On Thu, May 31, 2012 at 11:08 AM, Carl (CBM) cbm.wikipedia@gmail.com wrote:
There is a redacted (no user info) table in the toolserver database that can be used to count the number of editors who watchlist a page. I fetched the counts for the 100 articles and found the median.
Ah. That's interesting to know and useful for context, thank you.
On Thu, May 31, 2012 at 11:59 AM, WereSpielChequers werespielchequers@gmail.com wrote:
Firstly rather than measure vandalism it created vandalism, and vandalism that didn't look like typical vandalism. Aside from the ethical issue involved, this will have skewed the result.
As I've said multiple times, this was a designed feature, and not a bug. The goal was not to measure the broadest possible kind of vandalism's reversion rate, as that has been amply studied*, but a specific kind. Complaining that this specific kind is 'skewed' compared to 'all possible vandalism related to external links' is to miss the point.
* Wikipedia generally does very well on *obvious* vandalism, and especially since the introduction of anti-vandalism bots with machine learning techniques. There's no need for anyone to spend time measuring it except perhaps bot-writers to finetune their statistics.
In particular the edit summaries were very atypical for vandalism, if I'd seen that edit summary on my watchlist I would probably have just sighed and taken it as another example of deletionism in action.
I propose a version of http://en.wikipedia.org/wiki/Poe%27s_law - it is impossible to create an example of deletionism mindless enough to be detectable as such if it comes with jargon attached.
Of the more than 13,000 pages on my watchlist I doubt there are 13 where I would look at such an edit, and that's if it was one of the changes on my watchlist that I was even aware of - it is far too big to fully check every day. Most IP vandals don't use jargon in edit summaries, and I know I'm not the only editor who is more suspicious of IP edits with blank edit summaries.
You only ran the experiment for one month. I often revert older vandalism than that, I may be unusual there in that I've got some tools for finding vandalism that has got past the hugglers, but I'm not unusual in sometimes taking articles back to the "last clean version".
You are unusual. When I was spending time reading academic publications on Wikipedia a few years ago, a number of them dealt with quantifying vandalism and reversions; almost all vandalism was reverted within days, and reversions which took longer than a month were very rare (0-10%, IIRC, to be very generous). This was why I chose to wait a month, because waiting longer added nothing. A week would have been adequate.

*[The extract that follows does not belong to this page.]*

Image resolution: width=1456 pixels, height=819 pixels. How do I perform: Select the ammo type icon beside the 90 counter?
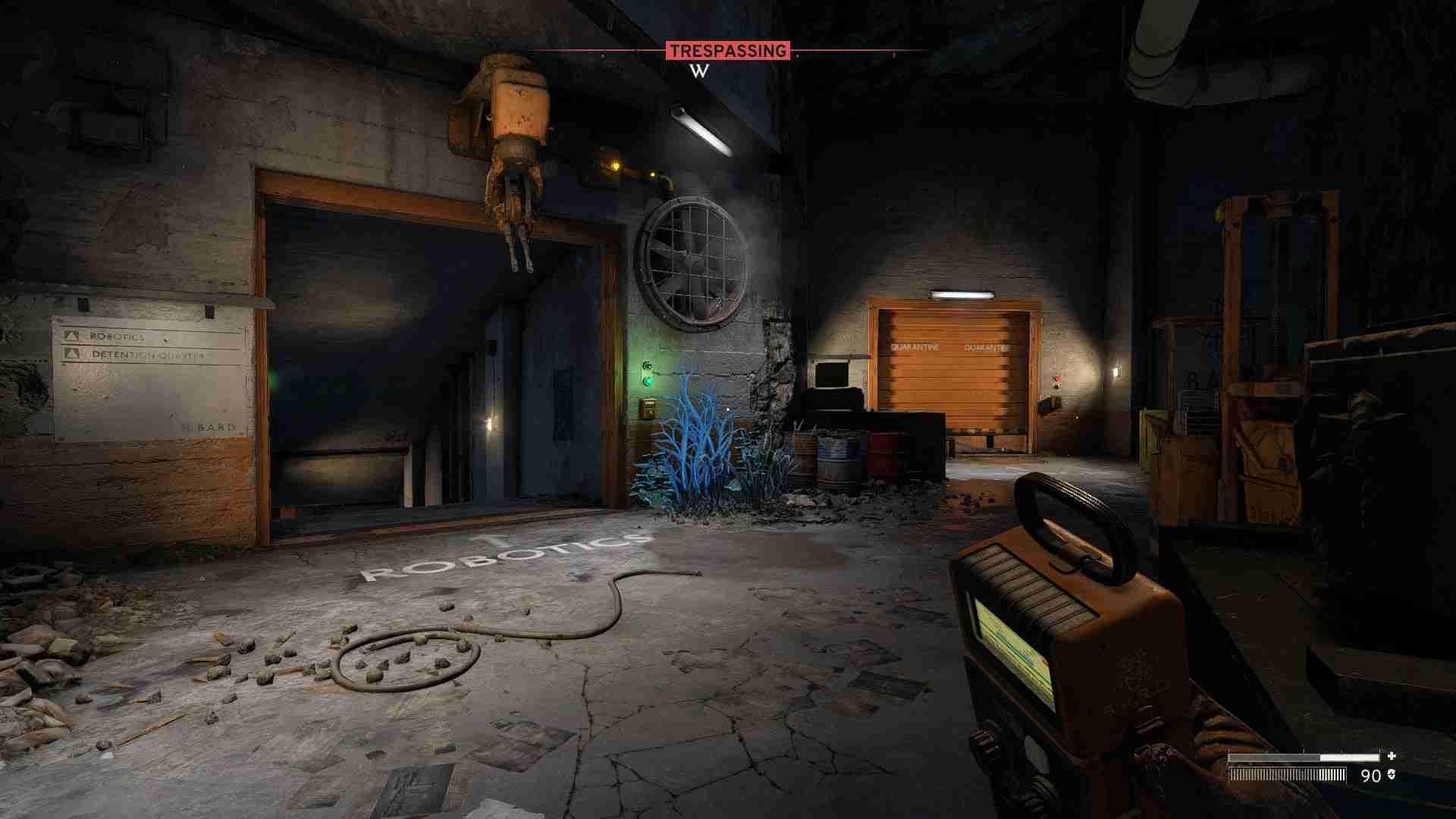[x=1392, y=776]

There are a number of related papers, but for brevity's sake take ftp://193.206.140.34/mirrors/epics-at-lnl/WikiDumps/localhost/group282-priedhorsky.pdf which found a exponential distribution for ordinary vandalism:
42% of damage incidents are repaired essentially immediately (i.e., within one estimated view). This result is roughly consistent with the work of Vi ́gas et al. [20], which showed that the median persistence of certain types of damage was 2.8 minutes. However, 11% of incidents persist beyond 100 views, 0.75% – 15,756 incidents – beyond 1000 views, and 0.06% – 1,260 incidents – beyond 10,000 views.

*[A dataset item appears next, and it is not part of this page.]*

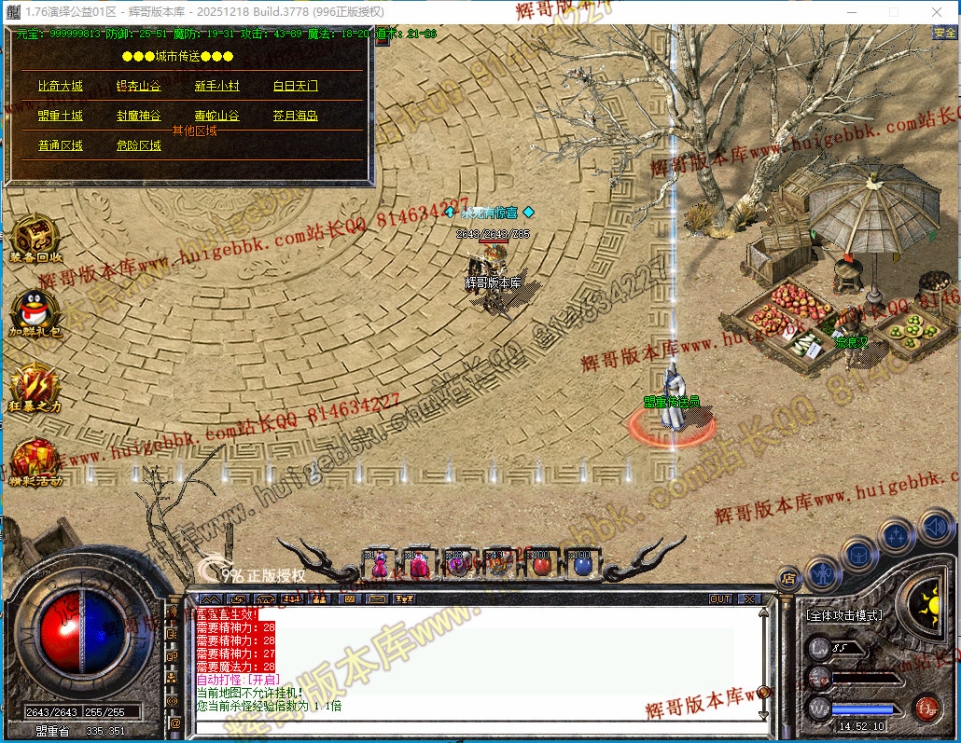Go to 毒蛇山谷
The width and height of the screenshot is (961, 743).
(216, 116)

On average, the articles concerned had less than 100 page views a day going off stats.grok.se, so by just a few days, most of the edits should have been reverted - if they were going to be, of course. This sort of behavior is why you see such different averages and medians when you go looking in papers; eg
- ["Measuring Wikipedia"](http://eprints.rclis.org/bitstream/10760/6207/1/MeasuringWikipedia2005.pdf), Voss 2005 - ["Studying Cooperation and Conflict between Authors with history flow Visualizations"](http://alumni.media.mit.edu/~fviegas/papers/history_flow.pdf), Viégas et al 2003 - ["Detecting Wikipedia vandalism via spatio-temporal analysis of revision metadata?"](http://repository.upenn.edu/cgi/viewcontent.cgi?article=1963&context=cis...), West 2010 - ["User Contribution and Trust in Wikipedia"](http://www.ics.uci.edu/~sjavanma/CollabCom), Javanmardi et al - ["He says, she says: conflict and coordination in Wikipedia"](http://nguyendangbinh.org/Proceedings/CHI/2007/docs/p453.pdf), Kittur et al 2007
On Thu, May 31, 2012 at 12:03 PM, Thomas Morton morton.thomas@googlemail.com wrote:
This, I think, is a major issue which make the results useless
- The edit summary implies policy knowledge, I'd only check an edit like
that on my watchlist on occasion.
And deletionists have no policy knowledge?